Heads up my story is going to seem fragmented but it’s just my train of thought. So I managed to make it past undergrad and I now find myself in graduate school. I am guessing that I noticed symptoms more after moving into a new environment. I live with my boyfriend who agrees that I do display symptoms. Saw a counselor who is helping with the referral process after evaluating me and my concerns. She agrees.
My brother has severe cerebral palsy but possesses many autistic traits, has specific stims and interest in cell phones. I on the other hand played a huge role in helping to raise my brother, I can relate to him in some ways, we have always been each other’s best friend. My father has been an alcoholic since my brother’s diagnosis, about 20 years now. Drove my mom crazy.

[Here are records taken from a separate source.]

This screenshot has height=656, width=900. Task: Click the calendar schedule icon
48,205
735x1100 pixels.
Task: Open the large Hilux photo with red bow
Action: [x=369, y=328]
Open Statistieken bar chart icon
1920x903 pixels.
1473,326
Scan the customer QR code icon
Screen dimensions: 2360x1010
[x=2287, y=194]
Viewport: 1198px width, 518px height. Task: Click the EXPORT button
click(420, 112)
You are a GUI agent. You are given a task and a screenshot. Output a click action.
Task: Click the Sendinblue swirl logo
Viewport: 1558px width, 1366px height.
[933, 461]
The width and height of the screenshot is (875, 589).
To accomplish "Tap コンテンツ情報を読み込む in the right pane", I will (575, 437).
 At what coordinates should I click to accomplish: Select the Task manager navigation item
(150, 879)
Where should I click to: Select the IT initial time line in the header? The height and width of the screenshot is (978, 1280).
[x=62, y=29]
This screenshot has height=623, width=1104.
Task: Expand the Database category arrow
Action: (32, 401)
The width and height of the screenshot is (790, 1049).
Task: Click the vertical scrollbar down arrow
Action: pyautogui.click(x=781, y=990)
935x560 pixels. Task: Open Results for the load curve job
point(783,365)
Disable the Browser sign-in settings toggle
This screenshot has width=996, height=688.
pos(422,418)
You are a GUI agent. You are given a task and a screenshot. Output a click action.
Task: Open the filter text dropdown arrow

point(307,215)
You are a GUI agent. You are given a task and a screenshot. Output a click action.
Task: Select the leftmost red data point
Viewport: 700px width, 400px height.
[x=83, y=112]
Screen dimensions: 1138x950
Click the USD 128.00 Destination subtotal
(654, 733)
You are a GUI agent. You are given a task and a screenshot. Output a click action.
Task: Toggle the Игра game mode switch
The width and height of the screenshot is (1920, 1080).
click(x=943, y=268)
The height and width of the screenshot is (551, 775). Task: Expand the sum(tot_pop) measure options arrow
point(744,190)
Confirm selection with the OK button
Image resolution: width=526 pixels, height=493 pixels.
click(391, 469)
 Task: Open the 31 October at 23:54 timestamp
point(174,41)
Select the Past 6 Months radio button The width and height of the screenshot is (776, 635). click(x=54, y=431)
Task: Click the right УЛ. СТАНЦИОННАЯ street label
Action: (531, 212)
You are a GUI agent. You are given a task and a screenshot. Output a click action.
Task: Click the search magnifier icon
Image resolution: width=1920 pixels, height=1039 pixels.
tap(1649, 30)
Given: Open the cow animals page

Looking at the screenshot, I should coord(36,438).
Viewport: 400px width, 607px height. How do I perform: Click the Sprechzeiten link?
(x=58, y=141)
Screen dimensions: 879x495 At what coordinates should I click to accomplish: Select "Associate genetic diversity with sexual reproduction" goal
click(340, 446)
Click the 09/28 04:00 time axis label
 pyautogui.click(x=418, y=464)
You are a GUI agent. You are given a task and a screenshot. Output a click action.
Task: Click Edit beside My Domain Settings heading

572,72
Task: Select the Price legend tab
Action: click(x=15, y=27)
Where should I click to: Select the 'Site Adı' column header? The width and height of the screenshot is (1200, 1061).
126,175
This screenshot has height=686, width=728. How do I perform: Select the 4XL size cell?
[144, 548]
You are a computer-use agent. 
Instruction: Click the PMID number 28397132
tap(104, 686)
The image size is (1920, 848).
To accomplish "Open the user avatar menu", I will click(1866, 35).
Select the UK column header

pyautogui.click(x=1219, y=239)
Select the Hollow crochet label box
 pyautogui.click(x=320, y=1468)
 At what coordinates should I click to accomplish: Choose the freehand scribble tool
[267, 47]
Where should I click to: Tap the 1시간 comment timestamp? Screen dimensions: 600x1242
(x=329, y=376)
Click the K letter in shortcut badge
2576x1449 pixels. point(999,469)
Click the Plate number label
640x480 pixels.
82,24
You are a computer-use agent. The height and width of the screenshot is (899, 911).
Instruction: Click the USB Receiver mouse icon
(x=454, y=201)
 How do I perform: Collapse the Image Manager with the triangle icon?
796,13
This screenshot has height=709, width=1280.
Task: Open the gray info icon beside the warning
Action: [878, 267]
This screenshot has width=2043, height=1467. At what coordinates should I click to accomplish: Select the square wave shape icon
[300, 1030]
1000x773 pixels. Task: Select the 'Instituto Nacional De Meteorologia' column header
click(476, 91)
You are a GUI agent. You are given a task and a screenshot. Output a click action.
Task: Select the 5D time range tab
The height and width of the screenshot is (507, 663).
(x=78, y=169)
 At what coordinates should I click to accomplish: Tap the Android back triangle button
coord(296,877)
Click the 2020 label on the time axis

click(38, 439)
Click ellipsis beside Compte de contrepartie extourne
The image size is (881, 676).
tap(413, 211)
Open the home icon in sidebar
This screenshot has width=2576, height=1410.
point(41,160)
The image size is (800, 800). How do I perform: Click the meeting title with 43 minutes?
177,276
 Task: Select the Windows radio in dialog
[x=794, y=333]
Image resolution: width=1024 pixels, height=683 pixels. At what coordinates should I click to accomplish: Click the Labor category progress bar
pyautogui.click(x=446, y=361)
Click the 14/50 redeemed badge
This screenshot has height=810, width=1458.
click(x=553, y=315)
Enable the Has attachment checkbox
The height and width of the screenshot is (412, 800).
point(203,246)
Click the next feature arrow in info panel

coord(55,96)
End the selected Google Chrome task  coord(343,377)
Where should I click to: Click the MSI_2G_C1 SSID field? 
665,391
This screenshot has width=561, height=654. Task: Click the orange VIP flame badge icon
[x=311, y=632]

I was the scapegoat for all their problems so I have some trauma (verbal abuse) in my background, and a lot of anxiety problems that I’ve never been to a doctor for but I just deal with it day after day.
I don’t make eye contact with people I don’t trust or don’t know well, I have always felt different and out of place in this world, I am a super visual learner and grad school has put a damper on the speed of my learning, I have felt slower than all my classmates each passing year since elementary school when I was considered advanced for my age. I do a lot of repetitive movements with my fingers mostly, cracking them, pulling them, moving my jaw side to side or biting the inside of my mouth. Idk if these are nervous ticks or stims but I’ve always done them.
Communication is a toughie for me. I cannot express my thoughts verbally without writing down a rehearsed, concise script to make sure I am understood correctly. It sucks. Always been sort of a loner, never kept the same friends or more than 1 or 2. Some fields of study I simply cannot comprehend like math. I cannot comprehend abstract ideas nor verbal instructions, everything has to be written down. Always thought I was just lazy or not self-disciplined enough.
As far as interests...I’m in the mapping industry which is a cool field to be in right now. However, I feel I am limiting myself with constant distraction since I tend to let my thoughts direct me elsewhere, I research one thing and it leads to another, then hours of precious time are lost and I’m absolutely killing my available study time due to this. It’s not that I don’t care I just lack motivation and find other things more interesting. Is there a way to maintain focus? ADD is genetic in my family too. My family has always perceived me to be an outsider as well, which is frustrating. I cannot relate to them.
In general, I feel as though I have no opinion of my own about anything, which is so embarrassing in graduate school class discussions and makes me look hella awkward, lazy and dumb. I just go blank. Maybe it’s because of anxiety or maybe because I’m not comprehending my studies like the other kids seem to be. I am letting my boss down at work because I can’t seem to produce results that are worthwhile, I get too focused on the details and I don’t understand what is expected.
All areas of my life are being affected by whatever is wrong with me. This is such a weird time in my life right now I’m not sure how to stay calm lol. Thanks for reading, not expecting responses just had to put this out there. Maybe it will help someone else.